To do:
[a] Answer these questions from the assay-class review notes:
(i) What count is given for the migration class?
(ii) Which file does the text cite for the molecular classes as a positive control for the proximity axis?
(iii) How are RB1/BRCA1 classified?
[b] Carry on writing the assay-class review notes, picking up after their final sentence.

Document excerpt:

Content starts

The well-powered new classes (migration 35, DNA-damage 36, Wnt 17,
membrane-trafficking 14) all confirm the BP-not-MF + non-core-demotion regime.
Third batch (10 more classes) — no edits
Added 5 molecular MF-licensing classes (electrophysiology, kinase, GTPase,
ubiquitination, ChIP/EMSA) and 5 phenotypic hubs (differentiation, angiogenesis,
phagocytosis, cell-cycle/flow, barrier). The molecular classes were a deliberate
positive control for the proximity axis (aligned aspect: ChIP MF 136, kinase
MF 106, … vs the hubs' BP/CC) — see ASSAY_TO_FUNCTION.md. The 26 new
phenotypic-hub flags were re-reviewed and are all machinery or signature
(VEGFA→angiogenesis = signature; GATA3/SOX9 = master differentiation TFs;
RB1/BRCA1 = cell-cycle machinery), so no YAML edits were warranted — the
"core only if in the machinery / signature output" discriminators correctly hold.

Content ends

Stored data
Content starts

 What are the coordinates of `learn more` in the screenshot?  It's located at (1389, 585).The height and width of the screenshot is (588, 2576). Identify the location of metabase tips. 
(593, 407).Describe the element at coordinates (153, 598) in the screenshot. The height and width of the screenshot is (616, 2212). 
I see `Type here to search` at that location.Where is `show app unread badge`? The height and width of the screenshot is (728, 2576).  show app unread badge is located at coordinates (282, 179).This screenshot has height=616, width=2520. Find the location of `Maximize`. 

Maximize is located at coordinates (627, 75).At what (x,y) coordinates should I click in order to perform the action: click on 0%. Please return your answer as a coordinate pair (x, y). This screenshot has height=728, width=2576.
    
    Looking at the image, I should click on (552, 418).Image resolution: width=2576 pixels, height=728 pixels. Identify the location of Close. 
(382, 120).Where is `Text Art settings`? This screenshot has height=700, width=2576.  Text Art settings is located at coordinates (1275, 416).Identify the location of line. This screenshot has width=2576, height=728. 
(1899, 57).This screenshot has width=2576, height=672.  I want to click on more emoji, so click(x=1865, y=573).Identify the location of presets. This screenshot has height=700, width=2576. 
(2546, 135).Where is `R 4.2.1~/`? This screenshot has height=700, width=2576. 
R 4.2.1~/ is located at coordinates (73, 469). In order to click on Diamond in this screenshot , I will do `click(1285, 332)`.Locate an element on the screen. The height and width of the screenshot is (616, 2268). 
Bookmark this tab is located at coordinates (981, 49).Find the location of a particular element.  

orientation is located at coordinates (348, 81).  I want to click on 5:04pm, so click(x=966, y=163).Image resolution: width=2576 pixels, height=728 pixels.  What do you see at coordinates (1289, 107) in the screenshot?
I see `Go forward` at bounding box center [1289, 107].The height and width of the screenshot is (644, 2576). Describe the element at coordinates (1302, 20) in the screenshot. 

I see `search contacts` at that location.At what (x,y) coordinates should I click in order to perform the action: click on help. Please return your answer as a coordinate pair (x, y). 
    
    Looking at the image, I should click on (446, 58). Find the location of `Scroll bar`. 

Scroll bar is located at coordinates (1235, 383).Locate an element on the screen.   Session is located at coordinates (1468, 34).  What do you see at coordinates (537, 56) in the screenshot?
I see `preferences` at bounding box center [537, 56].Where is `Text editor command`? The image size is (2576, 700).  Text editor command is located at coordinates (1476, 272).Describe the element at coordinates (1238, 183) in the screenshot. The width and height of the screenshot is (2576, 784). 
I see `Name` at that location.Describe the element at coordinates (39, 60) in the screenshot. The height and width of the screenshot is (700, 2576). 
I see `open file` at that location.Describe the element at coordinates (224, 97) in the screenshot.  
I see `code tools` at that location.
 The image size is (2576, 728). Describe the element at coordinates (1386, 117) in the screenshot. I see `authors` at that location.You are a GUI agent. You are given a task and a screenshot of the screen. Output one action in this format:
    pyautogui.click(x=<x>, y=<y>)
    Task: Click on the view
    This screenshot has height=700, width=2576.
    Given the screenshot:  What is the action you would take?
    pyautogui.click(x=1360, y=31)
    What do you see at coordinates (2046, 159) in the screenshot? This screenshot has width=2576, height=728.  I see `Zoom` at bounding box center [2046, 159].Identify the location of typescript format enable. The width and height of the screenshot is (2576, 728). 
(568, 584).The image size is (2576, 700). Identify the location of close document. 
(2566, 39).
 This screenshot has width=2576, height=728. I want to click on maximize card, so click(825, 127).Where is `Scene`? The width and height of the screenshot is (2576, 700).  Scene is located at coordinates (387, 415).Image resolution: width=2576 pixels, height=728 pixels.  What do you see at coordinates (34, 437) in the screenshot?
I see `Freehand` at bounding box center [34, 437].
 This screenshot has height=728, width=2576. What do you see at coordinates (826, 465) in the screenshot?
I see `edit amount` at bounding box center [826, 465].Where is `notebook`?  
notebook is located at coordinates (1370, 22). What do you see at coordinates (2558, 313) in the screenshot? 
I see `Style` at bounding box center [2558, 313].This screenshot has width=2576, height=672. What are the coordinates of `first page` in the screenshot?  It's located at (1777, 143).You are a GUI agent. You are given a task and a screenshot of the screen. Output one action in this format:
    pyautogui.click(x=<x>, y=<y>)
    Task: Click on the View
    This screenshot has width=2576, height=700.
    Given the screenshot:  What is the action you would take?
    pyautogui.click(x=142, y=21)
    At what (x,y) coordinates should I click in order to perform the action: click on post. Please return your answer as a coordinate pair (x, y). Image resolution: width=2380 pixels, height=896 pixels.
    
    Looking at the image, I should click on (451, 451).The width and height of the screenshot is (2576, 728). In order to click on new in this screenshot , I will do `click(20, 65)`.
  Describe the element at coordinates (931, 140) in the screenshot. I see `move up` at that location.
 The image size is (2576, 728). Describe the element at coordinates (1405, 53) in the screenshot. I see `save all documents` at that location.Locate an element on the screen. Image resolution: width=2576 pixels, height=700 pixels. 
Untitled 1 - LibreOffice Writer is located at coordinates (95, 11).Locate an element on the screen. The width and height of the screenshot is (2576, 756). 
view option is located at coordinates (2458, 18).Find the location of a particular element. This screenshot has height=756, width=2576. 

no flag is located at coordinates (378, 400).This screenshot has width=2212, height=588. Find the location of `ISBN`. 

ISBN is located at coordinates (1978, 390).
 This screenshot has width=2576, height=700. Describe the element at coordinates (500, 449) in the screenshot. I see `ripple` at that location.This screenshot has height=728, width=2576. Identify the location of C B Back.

Content ends

Answers for each item:
[a]
(i) 35
(ii) ASSAY_TO_FUNCTION.md
(iii) As cell-cycle machinery

[b]
Fourth batch (8 more classes) — no edits
Added 4 molecular MF-licensing classes (protease, nuclease, lipid-transfer/
flippase, proteasome) and 4 phenotypic hubs (protein turnover, redox balance,
lipid peroxidation, translation); catalog now 43 classes. The molecular catalytic
classes again license MF (nuclease MF 20, protease MF 15) and the phenotypic ones
BP, reproducing the proximity axis. The 27 new phenotypic-hub flags are all
degradation/proteostasis machinery (PSMA1/PSMB5 proteasome subunits, CUL3
cullin E3, CDC37/PEX19 chaperones) — correctly core, so no YAML edits.
Fifth batch (9 more classes) — no edits
Added 5 molecular MF-licensing classes (methyltransferase, acetyltransferase/
deacetylase, phosphatase, polymerase, helicase) and 4 phenotypic hubs (cyclic
nucleotide, cytotoxicity/killing, cytokine production, histone marks); catalog now
52 classes. Axis reproduced (acetyltransferase MF 59 … vs histone-mark BP 13 …).
The 11 new phenotypic-hub flags are all chromatin machinery (RTT109, SET1,
CHD1, ASF1) or signature GPCR signaling (ADRB2, Drd1) — correctly core, so
no YAML edits.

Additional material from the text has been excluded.